Commentary: UMass Boston centers jeopardized by budget cuts

By G. R. Peterson
Special to the Reporter

On Oct. 15, UMass Boston’s interim chancellor, Katherine Newman, held a Town Hall Forum at Lipke Auditorium on the Dorchester campus. Despite the meeting’s setting in one of the campus’s drafty concrete buildings, Newman was often successful in painting a positive picture of UMass Boston’s future.

As a current graduate student and resident of Dorchester, I was at times caught up with her positivity. Her energetic presentation, done along with two of her staff, took up the bulk of the forum before the floor was opened for questions after which there were moments where the rubber clearly hit the road.

When Emily McDermott, university provost and vice chancellor for academic affairs, transitioned to discussing UMB’s centers and institutes, it was by sardonically interjecting “favorite topic” before continuing. The quip effectively conveyed the controversial nature of former interim chancellor Barry Mills’s decision to move toward ending university funding of the centers and institutes.

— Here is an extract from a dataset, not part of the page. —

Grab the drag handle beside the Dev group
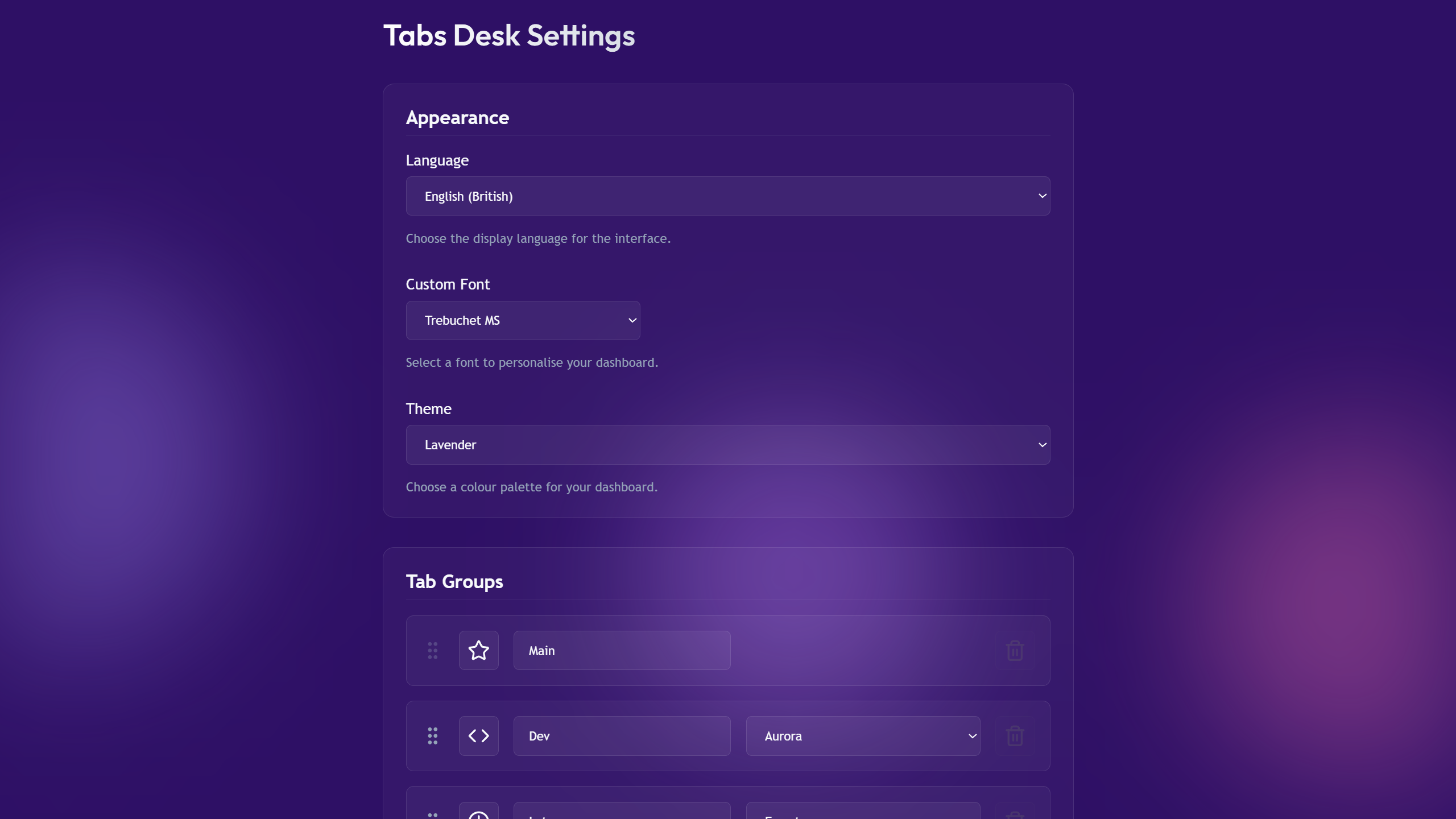This screenshot has width=1456, height=819. (432, 735)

McDermott re-stated some of what we already knew: 17 centers and institutes on the Dorchester campus ran deficits greater than $60,000, collectively amounting to approximately $5 million of the gap the school faced between FY18 revenues and expenses. UMass Boston has around 54 such organizations.

Admittedly, 17 centers and institutes, each of which posted $60,000 of debt, sounds pretty bad. On the other hand, $60,000 is close to the number many students are ballparking in student debt. And we were told that that was normal.

More to the point, if 17 centers and institutes out of 54 had carried $1.02 million in debt, why is the reduction and ultimate elimination of university funding being applied to all?

McDermott defended the decision, stating that centers and institutes are “normally” understood to be “self-supporting” because they “bring in external funds.” What appeared to be the major reason, however, strikes at the heart of the rancor that emerged after the university’s decision was made public through one of Mills’s campus-wide emails.

“One of the main reasons that we took this action is that we reviewed the research centers and institutes as doing incredibly important work, but work that was not necessarily directly supportive of our students,” McDermott said. “They often have relationships with students and might support some TAs or RAs or whatever, but they’re not directly meeting students.”

Maybe I fit into the “whatever” category. As a well-paid intern with a center last spring, not only did I generate income that literally made it possible for me to continue my graduate education, but I also received an incredible opportunity to build my skills and network professionally. The UMass Policy on Centers and Institutes states that these very experiences are the goals of these organizations. How are these critical building blocks from school to work not “directly meeting student [needs]?”

More importantly, several of the centers and institutes support historically marginalized groups in the United States and in higher education, including the Center for Women in Politics and Public Policy, the William Monroe Trotter Institute for the Study of Black Culture, and the Mauricio Gaston Institute for Latino Community Development and Public Policy.

According to information on the UMass Boston website for the 2017/2018 academic year, 18 percent of the school’s population is African American; 17 percent is Hispanic; in all, 53 percent is minority. UMass Boston is the only school in the UMass system with a majority minority student population.

Given the poor optics of cutting resources to such centers and institutes in a national climate of increasingly blatant discrimination, McDermott offered this consoling statement: “We did not cut the centers and institutes in any specific fashion,” meaning the university did not in fact take action to terminate any centers, institutes, or employees within them. Instead, the university will work with the organizations on a “Glide Path to Self-Sufficiency.”

With 54 centers and institutes on the line, probability suggests some will survive, though it remains to be seen how each one will operate on an ideological American budget of “self-sufficiency.” For other centers and institutes, the university’s decision to end funding will undoubtedly lead to slow death by fiscal asphyxiation.